Stephen H. Friend (born December 10, 1953) is an American clinician and scientist who has focused on genetic resilience, cancer biology, and other methods to improve drug discovery, open science, and wearable digital health technology. He is currently the President and co-founder of the nonprofit 4YouandMe and a Visiting Professor of Connected Medicine in the Department of Psychiatry at Oxford University.

==Career==
Both of Friend's parents were on the staff and faculty at the Juilliard School. Friend received his undergraduate degree with Honors in Philosophy and Anthropology (1975). He received his PhD in Biochemistry: "Electrostatic and Hydrophobic forces in Myoglobin and Hemoglobin" (1979) and MD (1981) from Indiana University, before doing his Pediatric fellowship at the Children's Hospital of Philadelphia (1981-1984). He moved to Boston where he did his Pediatric Hematology and Oncology Fellowship at the Children's Hospital of Boston, and the Dana Farber Cancer Center - while doing his postdoctoral fellowship as a Visiting Scientist with Robert Weinberg at the MIT Whitehead Institute (1985-1989). He was on the Faculty of the Children's Hospital of Boston, the Dana Farber Cancer Center, and the Massachusetts General Hospital as an Associate Professor (1993).

Since then, he has held faculty positions at the Fred Hutchinson Cancer Center, Seattle (1994-1998); as Professor Department of Pathology, University of Washington, Seattle (1995-1998); Affiliate Investigator at the Fred Hutchinson Cancer Center, Seattle (2009-2016); Professor of Genetics, Icahn School of Medicine, NY (2014-2016); and Visiting Professor, Lund University, Sweden (2014-2016), until now when he is a Visiting Professor in the Department of Psychiatry, Oxford University, UK (2018–present).

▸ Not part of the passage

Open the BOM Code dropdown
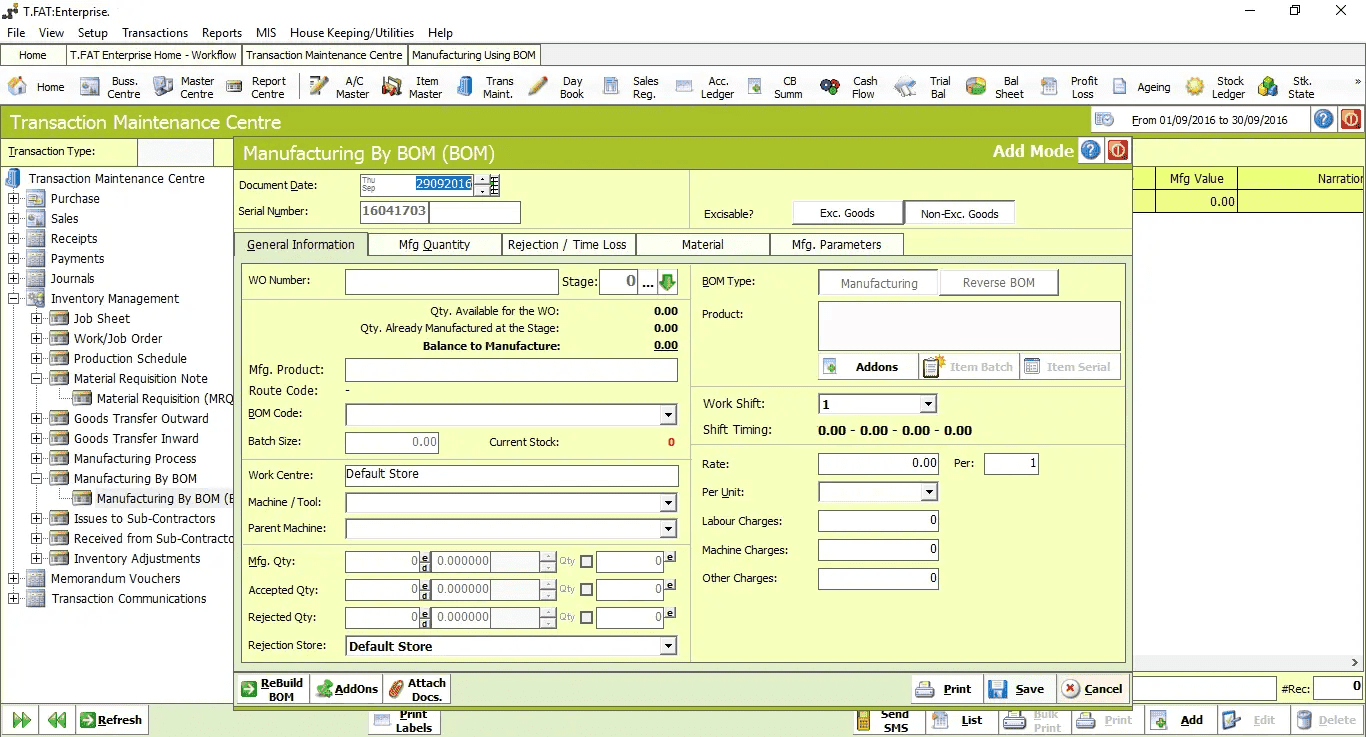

In 1996, he co-founded with Leroy Hood and Leland Hartwell and later led Rosetta Inpharmatics, where they developed approaches to assess the effects of compounds in drug discovery and the aggressiveness of breast cancers now used across the world.

Friend was the senior author of the paper that used expression profiles to detect who had aggressive breast cancer, which has over the last decades been at the core of the now widely approved assays that Mammaprint uses to screen many women with breast cancer. At Rosetta, they also developed machine learning tools to map signalling pathways using expression profiles and yeast gene knockouts that are the early examples of using deep biologic data sets to query the informational circuits in cells that are widely used today. Merck & Co., Inc. acquired Rosetta in 2001 for almost two-thirds of a billion dollars.

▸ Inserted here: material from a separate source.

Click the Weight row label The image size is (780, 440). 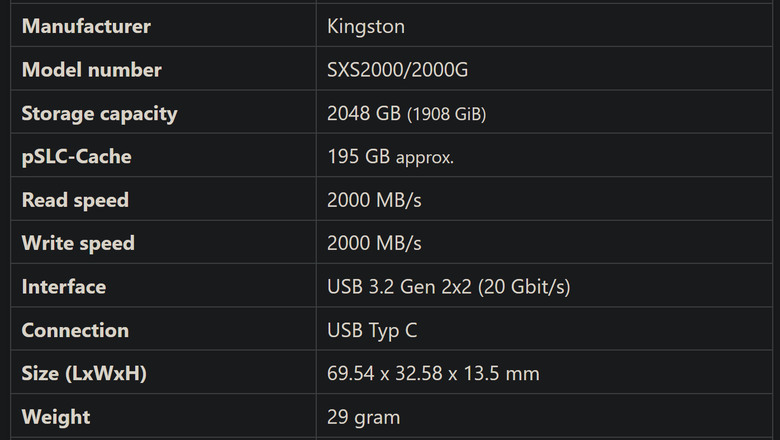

Friend joined Merck & Co. as head of Advanced Technology and soon became SVP for Oncology.

Friend worked at Apple from 2014 to 2017 on their health team, co-reporting to COO Jeff Williams on aspects of health strategy. While at Apple, Friend worked on Apple's healthcare initiatives, including their software frameworks ResearchKit, CareKit, and HealthKit.

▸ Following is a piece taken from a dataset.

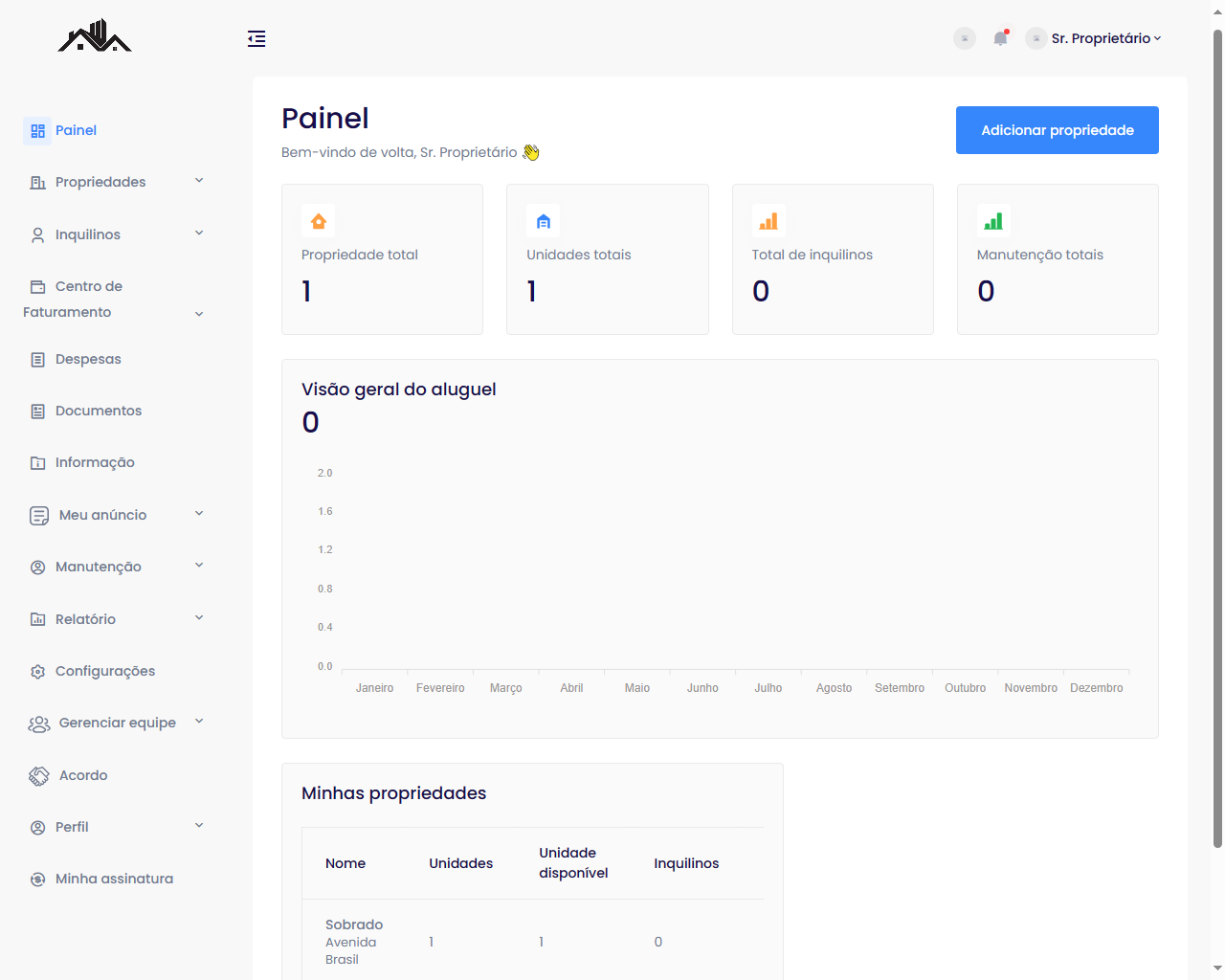This screenshot has width=1225, height=980.
Task: Go to Documentos in the sidebar
Action: point(98,412)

After working at Apple, Friend co-founded 4YouandMe and is currently President of the company. In 2025 4YouandMe began work with a CZI Rare As One study to design and pilot apps that allow patients with five rare diseases, including Long COVID and Sarcoidosis, to use digital health tools to monitor their symptoms.

Friend now works on using smartphones and wearables to accurately follow conditions, understand the role of stress, to enable the monitoring of diseases.

==Sage Bionetworks==
In 2008, Friend co-founded and led the nonprofit Sage Bionetworks to change how researchers work together. The aim of the nonprofit was to change the way drug discovery is done to improve patient wait times.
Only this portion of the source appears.